In 2018, Samsung fixed the design problem with the S9 line, added a second rear lens on the S9+, and launched the beloved One UI Android skin. Sadly, the S9 and S9+ only sold 35 million units despite the powerful Snapdragon 845 chip, 256GB of expandable storage, and 4K video capability. Clearly, the Note 7 incident was still on people’s minds.
2019–2021: Next-Gen Samsung Smartphones
For the S10 line, Samsung launched four devices in total in 2019: the vanilla S10, the high-end S10+, the budget-friendly S10e, and the future-proof S10 5G. The series sold 37 million units in total excluding the S10 5G.
The lineup debuted a lot of major changes including a design overhaul, a hole-punch selfie camera, improved camera quality, up to 1TB of internal storage, bigger displays, and an ultrasonic fingerprint sensor on all models except the S10e. It even retained the headphone jack and microSD slot.
In 2020, Samsung skipped the S11 branding and jumped straight to S20 instead. This meant Galaxy S phones would now align with the year of their launch. The S20 family had four members: the vanilla S20, the high-end S20+, the maxed-out S20 Ultra, and the affordable S20 Fan Edition (FE).
The phones had a Snapdragon 865 chip, 120Hz display, 8K video on the Ultra variant, and plenty of RAM, storage, and battery, but sadly no headphone jack. Since the series started at $999 for the vanilla S20, it’s no wonder why the $699 S20 FE was more popular. As expected with that price, the S20 family only sold 28 million units.
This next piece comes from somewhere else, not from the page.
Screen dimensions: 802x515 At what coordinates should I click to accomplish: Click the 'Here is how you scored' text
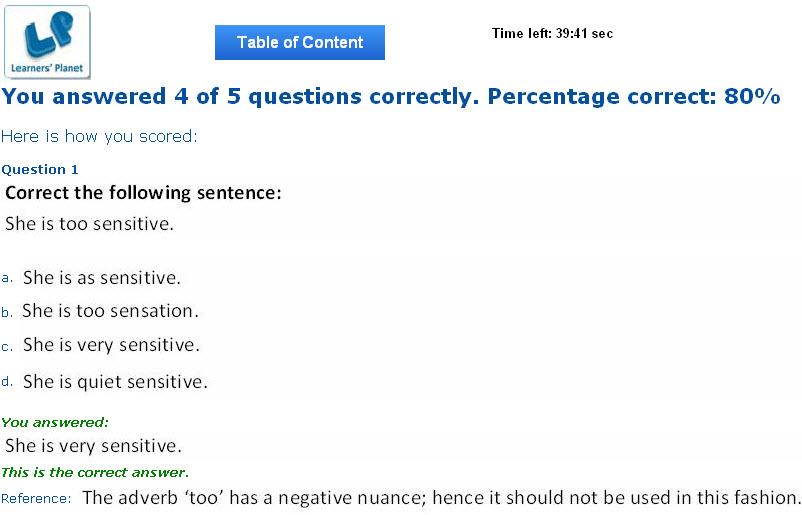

In 2021, the Galaxy S21 series sold roughly 20 million units in total despite being cheaper and better than its predecessor—making it Samsung’s worst-selling year so far. It wasn’t all Samsung’s fault, though, as part of the reason why the Galaxy S21 series failed was due to rising COVID-19 cases in Vietnam where Samsung manufactures most Galaxy devices.
2022 and Beyond: The Return of the Note
In 2022, Samsung decided to merge the Galaxy S and the Galaxy Note brands due to the increasing similarities between the two. From this point on, the “Ultra” model would represent the best that Samsung has to offer. Consequently, this made the Galaxy S22 Ultra the first Galaxy S phone with a built-in S Pen and a boxy design.
The S22 series sold roughly eight million units in the first three months alone but has reportedly not hit Samsung’s target of 30 million units. Aside from global inflation, part of the reason for this is that an increasing number of Samsung users are switching to the foldable Galaxy Z series given its novelty.
In 2023, the S23 and S23+ got a design refresh, but the Galaxy S23 Ultra retained the same look as its predecessor and introduced a new 200MP camera with video quality almost as good as the iPhone. Samsung also got rid of its in-house Exynos processor for a custom overclocked Snapdragon chip—dramatically improving performance and battery life.
The Galaxy S Series Shaped Android
For the longest time, Galaxy S devices have been the go-to Android smartphones for a lot of people. This retrospective review clearly explains why. Samsung managed to bring something new to the market with each generation.
Whether it’s thin bezels, AMOLED displays, punch-hole selfie cameras, or a built-in stylus, Samsung has experimented with everything. Some innovations stuck, while others didn’t. Regardless, the Galaxy S series continues to act as an instruction manual for a lot of Android phone manufacturers.